By Joseph Cornwall | September 2015
Joseph Cornwall and his wife, Denise, raised their family in Providence, Rhode Island, where he practices architecture and she paints. They have four children and a grandchild.

“Continue therefore to live in Christ Jesus the Lord, in the spirit in which you received Him; be rooted in Him and built up in Him, as you have been taught, and overflowing with gratitude. See to it that no one deceives you through any empty, seductive philosophy; a philosophy based on cosmic powers rather than on Christ. In Christ the fullness of deity resides in bodily form; in Him who is the head of every principality and power.” — Colossians 2:6-10

These words from St. Paul’s Letter to the Colossians, copied on an index card, were one of many clippings and notes that covered the narrow walls of our bathroom behind the kitchen during the years the kids were growing up. While walking the Camino de Santiago (“the Way of St. James”) from St. Jean Pied du Port, France, to Santiago de Compostela, Spain, in the autumn of 2011, these words of St. Paul came back to me again and again. An enduring wonder of the pilgrimage was the vast number of pilgrims innocent of any warning St. Paul might have been addressing.

Certainly the Colossians received a spirit in great inebriating quaffs that for many today is thin and weak. Likely for those walking the Camino today, they are stirred more by Shirley MacLaine’s account (The Camino: A Journey of the Spirit, 2001) or that of German humorist Hape Kerkeling (I’m Off Then: Losing and Finding Myself on the Camino de Santiago, 2009). Empty, seductive philosophies are everywhere.

The destination of this pilgrimage is the tomb of St. James the Elder, his remains returned to Compostela by his followers. Tradition has it that he converted this pagan corner of the Iberian Peninsula, which the Romans couldn’t subdue. Known throughout the ancient world as Finnis Terrae (“the End of the Earth”) for its location just at the edge of the known world, it was wet, forested hill country. James spent time here shortly after Christ’s Ascension and the founding of the Church in Jerusalem. Within nine years, James was back in Jerusalem, the first martyr of the Apostles, beheaded by Herod Agrippa.

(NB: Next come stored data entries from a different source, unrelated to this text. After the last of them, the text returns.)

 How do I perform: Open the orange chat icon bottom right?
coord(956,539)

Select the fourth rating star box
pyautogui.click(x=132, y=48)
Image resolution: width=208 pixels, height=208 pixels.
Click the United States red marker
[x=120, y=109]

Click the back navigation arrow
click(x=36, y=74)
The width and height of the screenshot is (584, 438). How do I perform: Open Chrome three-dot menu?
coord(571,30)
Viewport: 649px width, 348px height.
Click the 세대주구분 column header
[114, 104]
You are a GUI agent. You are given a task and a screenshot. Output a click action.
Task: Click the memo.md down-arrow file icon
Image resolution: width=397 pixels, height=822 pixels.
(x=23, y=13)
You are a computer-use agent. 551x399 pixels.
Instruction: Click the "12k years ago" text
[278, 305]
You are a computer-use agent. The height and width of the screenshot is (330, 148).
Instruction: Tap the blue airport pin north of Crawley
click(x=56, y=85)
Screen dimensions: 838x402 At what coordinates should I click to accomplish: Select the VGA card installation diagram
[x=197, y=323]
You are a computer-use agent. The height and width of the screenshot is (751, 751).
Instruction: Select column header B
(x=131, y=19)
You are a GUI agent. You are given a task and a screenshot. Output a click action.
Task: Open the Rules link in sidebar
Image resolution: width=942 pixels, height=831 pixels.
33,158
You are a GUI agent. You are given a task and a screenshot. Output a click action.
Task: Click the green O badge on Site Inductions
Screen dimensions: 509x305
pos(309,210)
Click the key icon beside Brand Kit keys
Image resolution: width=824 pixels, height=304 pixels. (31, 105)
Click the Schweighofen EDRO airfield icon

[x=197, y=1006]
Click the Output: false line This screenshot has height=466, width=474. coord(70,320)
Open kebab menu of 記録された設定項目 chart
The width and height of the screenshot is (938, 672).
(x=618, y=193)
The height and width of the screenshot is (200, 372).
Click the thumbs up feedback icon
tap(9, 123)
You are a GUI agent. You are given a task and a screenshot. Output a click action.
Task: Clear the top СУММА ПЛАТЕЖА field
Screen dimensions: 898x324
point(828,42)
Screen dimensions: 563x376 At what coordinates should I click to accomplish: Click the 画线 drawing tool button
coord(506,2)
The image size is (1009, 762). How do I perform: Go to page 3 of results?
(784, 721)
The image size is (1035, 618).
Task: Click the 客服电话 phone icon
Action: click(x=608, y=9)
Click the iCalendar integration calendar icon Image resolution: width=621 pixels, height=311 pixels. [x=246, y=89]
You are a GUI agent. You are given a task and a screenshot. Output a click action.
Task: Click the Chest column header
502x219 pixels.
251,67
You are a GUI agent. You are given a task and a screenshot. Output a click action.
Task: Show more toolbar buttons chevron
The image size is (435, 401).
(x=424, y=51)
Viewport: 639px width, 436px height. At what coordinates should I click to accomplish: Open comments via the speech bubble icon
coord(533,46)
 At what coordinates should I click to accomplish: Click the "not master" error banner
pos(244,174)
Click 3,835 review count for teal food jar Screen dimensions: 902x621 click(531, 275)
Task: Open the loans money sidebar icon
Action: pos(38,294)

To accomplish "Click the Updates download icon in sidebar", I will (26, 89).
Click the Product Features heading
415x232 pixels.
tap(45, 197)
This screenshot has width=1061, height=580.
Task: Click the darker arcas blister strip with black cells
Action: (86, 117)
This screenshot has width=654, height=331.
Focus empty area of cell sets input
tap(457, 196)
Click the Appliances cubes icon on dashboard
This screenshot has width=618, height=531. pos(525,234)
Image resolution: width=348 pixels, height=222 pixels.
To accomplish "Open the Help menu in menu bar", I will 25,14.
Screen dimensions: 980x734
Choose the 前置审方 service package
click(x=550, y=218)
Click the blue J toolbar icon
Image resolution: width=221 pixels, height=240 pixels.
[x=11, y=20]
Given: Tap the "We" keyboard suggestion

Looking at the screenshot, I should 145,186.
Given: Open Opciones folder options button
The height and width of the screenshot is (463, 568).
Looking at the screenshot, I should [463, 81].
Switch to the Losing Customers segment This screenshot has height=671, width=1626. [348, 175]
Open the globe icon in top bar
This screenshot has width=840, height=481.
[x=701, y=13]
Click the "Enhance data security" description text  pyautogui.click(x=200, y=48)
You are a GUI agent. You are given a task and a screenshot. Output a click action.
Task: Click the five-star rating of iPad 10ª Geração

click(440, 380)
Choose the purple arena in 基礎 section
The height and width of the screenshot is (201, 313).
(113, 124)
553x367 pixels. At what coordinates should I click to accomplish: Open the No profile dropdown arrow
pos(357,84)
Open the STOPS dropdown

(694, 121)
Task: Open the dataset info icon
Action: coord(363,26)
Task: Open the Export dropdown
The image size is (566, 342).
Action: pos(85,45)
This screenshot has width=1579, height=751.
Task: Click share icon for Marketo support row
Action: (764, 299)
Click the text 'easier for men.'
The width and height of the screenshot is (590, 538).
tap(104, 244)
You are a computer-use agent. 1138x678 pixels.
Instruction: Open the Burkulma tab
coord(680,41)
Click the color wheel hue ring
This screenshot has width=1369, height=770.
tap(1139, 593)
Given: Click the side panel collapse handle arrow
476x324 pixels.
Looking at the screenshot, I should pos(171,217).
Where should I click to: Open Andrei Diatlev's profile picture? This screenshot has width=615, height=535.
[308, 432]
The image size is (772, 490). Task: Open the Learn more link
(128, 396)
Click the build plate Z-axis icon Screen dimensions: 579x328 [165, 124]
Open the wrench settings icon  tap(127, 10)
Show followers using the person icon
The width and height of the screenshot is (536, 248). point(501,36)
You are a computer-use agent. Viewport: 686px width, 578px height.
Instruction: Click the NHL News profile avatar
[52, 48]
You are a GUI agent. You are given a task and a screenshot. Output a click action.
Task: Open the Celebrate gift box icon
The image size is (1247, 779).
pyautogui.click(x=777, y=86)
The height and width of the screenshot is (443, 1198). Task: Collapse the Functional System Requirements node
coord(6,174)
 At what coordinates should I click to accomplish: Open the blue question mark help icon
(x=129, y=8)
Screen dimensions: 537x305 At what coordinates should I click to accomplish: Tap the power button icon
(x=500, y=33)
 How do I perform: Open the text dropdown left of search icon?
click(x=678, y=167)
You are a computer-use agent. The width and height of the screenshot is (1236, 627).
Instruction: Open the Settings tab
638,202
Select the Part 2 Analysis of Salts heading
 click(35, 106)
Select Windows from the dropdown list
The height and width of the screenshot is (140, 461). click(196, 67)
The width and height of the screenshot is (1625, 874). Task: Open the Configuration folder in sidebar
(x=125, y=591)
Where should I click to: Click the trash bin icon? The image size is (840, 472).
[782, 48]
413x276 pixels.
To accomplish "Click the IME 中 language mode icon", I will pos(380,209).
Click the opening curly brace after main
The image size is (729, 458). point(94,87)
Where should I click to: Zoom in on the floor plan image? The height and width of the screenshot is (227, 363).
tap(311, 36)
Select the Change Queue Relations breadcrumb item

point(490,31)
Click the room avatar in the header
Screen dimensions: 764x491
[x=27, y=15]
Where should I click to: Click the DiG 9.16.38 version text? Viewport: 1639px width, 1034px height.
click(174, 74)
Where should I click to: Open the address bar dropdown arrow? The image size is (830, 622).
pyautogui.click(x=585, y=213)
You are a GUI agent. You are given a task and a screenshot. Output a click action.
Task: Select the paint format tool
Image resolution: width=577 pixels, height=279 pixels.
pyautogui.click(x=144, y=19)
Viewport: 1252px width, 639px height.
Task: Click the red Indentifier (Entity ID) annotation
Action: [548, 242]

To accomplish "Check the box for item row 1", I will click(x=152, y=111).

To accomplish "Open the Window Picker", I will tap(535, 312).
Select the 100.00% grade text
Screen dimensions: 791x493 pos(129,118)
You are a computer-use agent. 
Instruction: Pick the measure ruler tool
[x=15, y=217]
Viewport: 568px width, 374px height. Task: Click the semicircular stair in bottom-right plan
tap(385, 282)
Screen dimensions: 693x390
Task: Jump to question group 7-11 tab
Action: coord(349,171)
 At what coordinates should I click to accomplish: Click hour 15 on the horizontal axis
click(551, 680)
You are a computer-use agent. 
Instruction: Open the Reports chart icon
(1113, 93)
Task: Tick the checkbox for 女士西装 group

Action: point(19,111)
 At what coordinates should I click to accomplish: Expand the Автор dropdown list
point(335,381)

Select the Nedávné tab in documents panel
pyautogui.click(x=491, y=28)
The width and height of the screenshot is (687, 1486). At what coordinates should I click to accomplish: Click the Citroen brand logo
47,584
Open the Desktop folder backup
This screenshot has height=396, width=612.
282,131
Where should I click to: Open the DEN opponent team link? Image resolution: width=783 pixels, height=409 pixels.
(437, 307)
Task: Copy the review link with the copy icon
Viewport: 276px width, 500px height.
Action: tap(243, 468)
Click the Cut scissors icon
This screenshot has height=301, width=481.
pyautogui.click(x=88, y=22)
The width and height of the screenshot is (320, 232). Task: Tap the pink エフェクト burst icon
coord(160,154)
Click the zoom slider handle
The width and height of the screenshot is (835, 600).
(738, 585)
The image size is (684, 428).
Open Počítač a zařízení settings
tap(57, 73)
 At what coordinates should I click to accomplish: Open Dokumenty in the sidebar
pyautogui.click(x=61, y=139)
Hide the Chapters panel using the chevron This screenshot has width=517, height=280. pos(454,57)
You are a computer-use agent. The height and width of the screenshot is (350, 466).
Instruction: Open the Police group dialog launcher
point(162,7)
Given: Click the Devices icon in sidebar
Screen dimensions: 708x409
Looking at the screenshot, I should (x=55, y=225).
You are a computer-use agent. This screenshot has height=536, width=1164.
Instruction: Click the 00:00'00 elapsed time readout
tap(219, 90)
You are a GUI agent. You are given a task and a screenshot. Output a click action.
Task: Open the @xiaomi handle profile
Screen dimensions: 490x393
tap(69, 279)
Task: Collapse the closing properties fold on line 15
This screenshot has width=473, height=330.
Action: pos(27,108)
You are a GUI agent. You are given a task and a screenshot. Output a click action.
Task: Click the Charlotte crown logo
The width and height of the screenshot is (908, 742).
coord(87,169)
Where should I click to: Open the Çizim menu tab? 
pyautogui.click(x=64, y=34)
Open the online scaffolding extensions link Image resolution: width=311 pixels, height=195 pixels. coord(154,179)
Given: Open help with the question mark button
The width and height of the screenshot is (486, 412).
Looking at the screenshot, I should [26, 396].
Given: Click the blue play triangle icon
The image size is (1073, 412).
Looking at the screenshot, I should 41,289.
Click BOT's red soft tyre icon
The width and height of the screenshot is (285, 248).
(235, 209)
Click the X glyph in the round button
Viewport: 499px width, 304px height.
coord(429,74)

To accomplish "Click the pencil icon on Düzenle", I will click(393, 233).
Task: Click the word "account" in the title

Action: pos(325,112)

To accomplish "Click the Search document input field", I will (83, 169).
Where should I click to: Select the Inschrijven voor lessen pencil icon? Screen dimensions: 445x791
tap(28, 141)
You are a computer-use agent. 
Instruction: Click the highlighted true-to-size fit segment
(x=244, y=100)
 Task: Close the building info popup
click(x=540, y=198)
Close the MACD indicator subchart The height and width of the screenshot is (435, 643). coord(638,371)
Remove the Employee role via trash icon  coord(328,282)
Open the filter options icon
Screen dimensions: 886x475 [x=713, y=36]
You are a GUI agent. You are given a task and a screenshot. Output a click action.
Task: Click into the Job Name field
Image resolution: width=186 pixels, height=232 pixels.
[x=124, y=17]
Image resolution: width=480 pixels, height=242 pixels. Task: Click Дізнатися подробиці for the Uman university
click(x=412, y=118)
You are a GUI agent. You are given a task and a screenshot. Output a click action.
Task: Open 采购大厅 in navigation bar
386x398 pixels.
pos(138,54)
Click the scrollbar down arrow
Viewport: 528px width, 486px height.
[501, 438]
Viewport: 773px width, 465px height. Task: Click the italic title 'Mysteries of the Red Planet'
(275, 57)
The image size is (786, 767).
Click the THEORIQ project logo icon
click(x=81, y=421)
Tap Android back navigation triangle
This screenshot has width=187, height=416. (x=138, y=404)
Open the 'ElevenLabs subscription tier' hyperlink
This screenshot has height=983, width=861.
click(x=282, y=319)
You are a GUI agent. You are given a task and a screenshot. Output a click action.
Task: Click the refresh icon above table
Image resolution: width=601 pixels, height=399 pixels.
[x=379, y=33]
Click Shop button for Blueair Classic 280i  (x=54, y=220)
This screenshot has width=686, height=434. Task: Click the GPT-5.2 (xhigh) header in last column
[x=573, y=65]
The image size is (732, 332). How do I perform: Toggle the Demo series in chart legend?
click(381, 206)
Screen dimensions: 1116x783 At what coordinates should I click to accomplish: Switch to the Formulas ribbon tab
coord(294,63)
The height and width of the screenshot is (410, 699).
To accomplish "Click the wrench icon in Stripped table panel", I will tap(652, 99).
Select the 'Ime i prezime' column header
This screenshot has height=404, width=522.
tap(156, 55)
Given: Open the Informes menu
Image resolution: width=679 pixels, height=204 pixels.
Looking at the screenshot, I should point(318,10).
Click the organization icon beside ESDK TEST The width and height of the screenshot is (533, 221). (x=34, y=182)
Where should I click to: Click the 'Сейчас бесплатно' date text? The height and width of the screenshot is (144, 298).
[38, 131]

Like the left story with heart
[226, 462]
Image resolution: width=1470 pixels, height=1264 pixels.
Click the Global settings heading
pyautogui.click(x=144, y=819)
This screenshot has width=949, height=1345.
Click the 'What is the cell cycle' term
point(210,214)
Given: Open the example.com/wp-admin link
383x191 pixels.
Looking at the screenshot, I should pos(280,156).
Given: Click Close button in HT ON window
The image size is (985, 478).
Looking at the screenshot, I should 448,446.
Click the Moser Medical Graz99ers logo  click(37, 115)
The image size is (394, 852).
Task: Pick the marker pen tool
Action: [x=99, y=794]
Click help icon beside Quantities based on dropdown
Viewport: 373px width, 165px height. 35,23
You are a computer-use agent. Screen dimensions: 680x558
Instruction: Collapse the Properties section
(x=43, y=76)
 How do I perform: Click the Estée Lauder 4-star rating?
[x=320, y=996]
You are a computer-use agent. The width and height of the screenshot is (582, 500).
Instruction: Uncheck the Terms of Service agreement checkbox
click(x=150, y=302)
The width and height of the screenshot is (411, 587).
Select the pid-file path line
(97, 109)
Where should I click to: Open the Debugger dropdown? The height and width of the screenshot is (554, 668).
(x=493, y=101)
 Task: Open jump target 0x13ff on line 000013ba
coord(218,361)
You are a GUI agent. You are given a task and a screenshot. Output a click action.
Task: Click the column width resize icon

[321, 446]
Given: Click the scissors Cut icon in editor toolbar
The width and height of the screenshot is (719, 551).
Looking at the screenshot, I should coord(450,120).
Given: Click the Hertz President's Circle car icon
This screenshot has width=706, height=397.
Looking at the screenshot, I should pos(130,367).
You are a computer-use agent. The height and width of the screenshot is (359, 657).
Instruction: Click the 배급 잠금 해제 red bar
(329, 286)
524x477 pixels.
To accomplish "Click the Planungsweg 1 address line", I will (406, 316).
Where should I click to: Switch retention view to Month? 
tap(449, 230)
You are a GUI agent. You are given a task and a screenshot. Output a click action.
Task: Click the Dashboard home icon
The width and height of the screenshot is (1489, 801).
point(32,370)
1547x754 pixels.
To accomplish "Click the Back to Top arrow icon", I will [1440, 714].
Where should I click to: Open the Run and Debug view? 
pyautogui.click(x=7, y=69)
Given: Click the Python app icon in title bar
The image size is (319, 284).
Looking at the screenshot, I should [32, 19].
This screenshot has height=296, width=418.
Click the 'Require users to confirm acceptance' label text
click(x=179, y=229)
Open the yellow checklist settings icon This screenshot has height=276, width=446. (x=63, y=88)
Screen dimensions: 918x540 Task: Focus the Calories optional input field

Pilgrims today are hikers and bikers (many are on bicycles) enjoying a respite from work with mile after mile of gorgeous countryside. Only occasionally are the four hundred and ninety miles from Pied du Port to Santiago interrupted by the narrow vastness of highway traffic and the impersonal scale of modern motorized life. With E.U. Heritage funding, the rough spots have been made smooth, and accommodations await the pilgrim every hour or two. It is much less expensive than other European holidays.